Attorney Deaton does not come from money or privilege. He was raised by a single mother of six children in a blue-collar family from Detroit, Michigan. To say that they grappled with making ends meet would be an understatement. Those day to day financial struggles shaped Attorney Deaton’s work ethic and dedication essential to helping families and working class Americans.
Attorney Deaton first became interested in asbestos law as a teenager. A family member was diagnosed with an asbestos-related cancer and joined an aggregate lawsuit, which represented thousands of asbestos victims by a large plaintiffs’ firm. After a decade of litigation, endless paper work, and unmet expectations, he eventually received less than $3000 in compensation. Attorney Deaton has never forgotten the look on his family member’s face when he realized that he would pass away and the lawsuit that he had counted on to help provide for his family would not even cover his funeral expenses.
Attorney Deaton’s motivation and willingness to fight became even more determined after spending seven years on active duty as an officer in the United States Marine Corp. It was during these formative years that Attorney Deaton developed his “never retreat attitude” within the framework of a courtroom.
He then left the Marines and turned his attention to representing victims of asbestos against the unlimited resources of multi billion dollar corporations.

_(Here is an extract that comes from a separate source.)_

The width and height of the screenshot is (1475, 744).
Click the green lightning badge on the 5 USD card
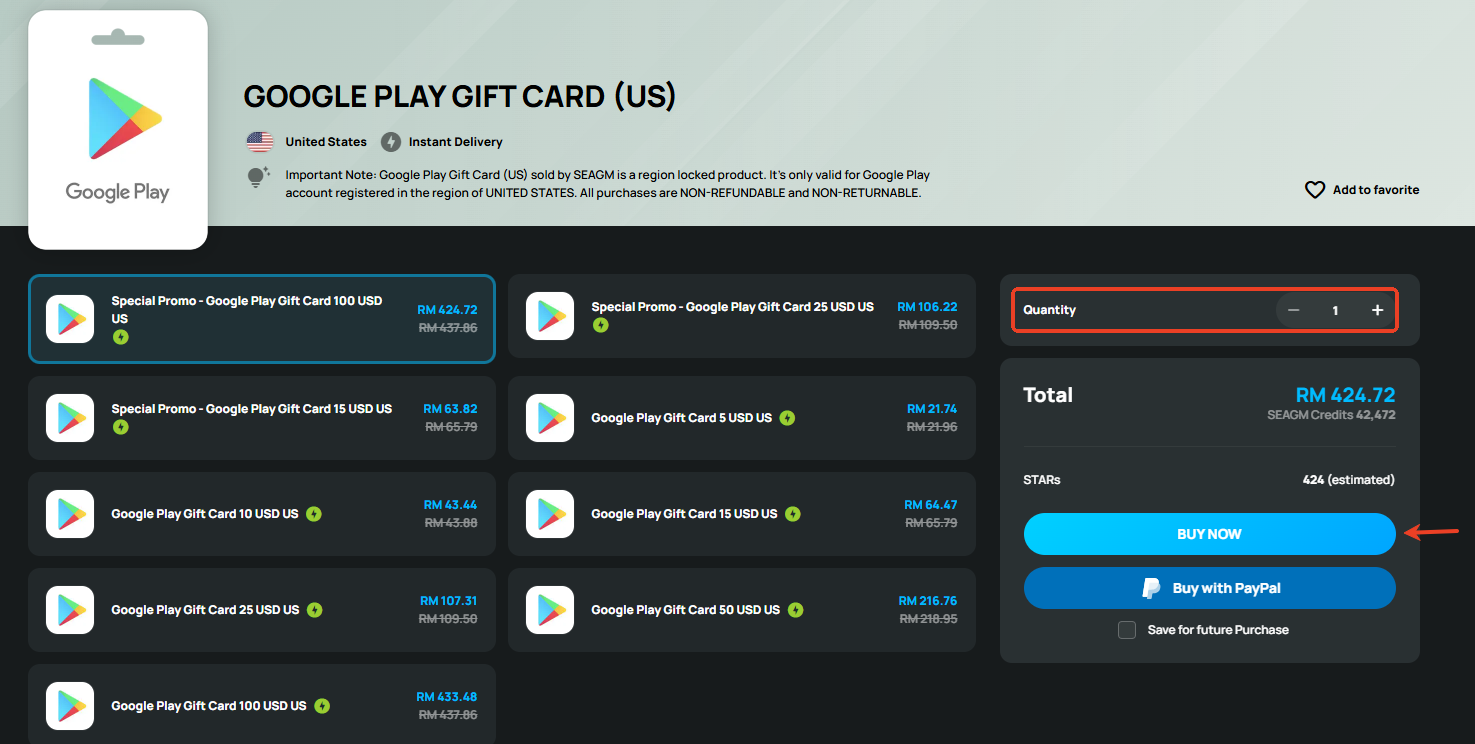(787, 418)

An asbestos victim must have an attorney who is willing to neutralize such resources with an unyielding dedication and an inherent desire to fight for the rights of individuals. Many law firms claim to have the fortitude required, but it is a person’s life experiences that truly determine whether or not their advocate has what it takes.

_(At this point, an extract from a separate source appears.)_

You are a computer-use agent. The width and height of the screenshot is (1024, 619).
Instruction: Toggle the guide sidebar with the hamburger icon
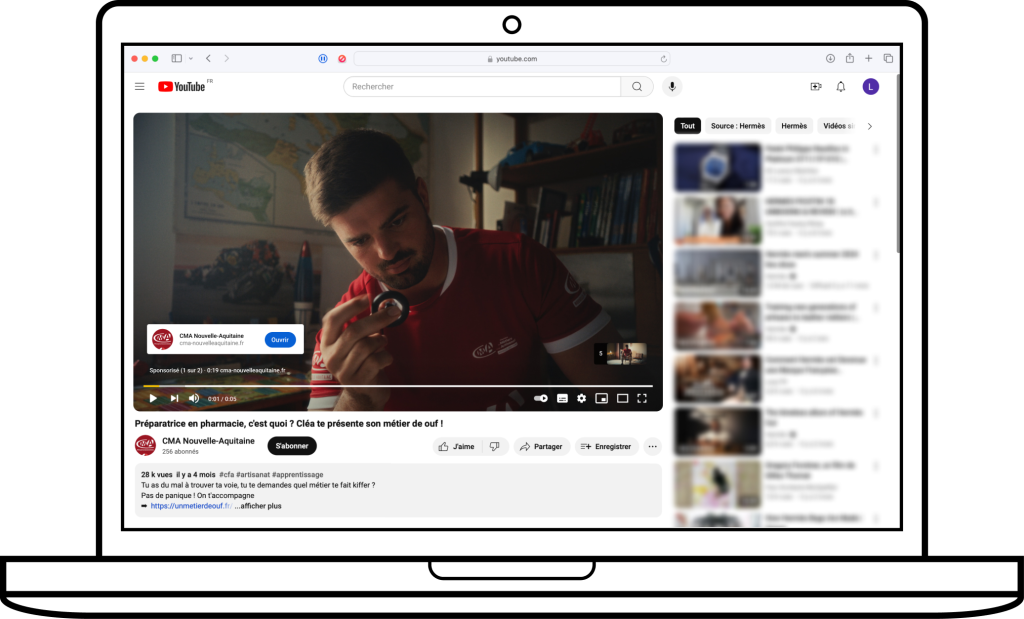click(x=139, y=86)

Attorney Deaton realizes each and every day that he and his law firm are ultimately compensated by successfully representing victims of asbestos. The representation of these victims is not business; it is personal. Attorney Deaton has often been criticized by defense attorneys of asbestos companies, claiming that he takes his cases “too personally.” But his response is always the same:”the day it is no longer personal to me is the day I stop representing these families.”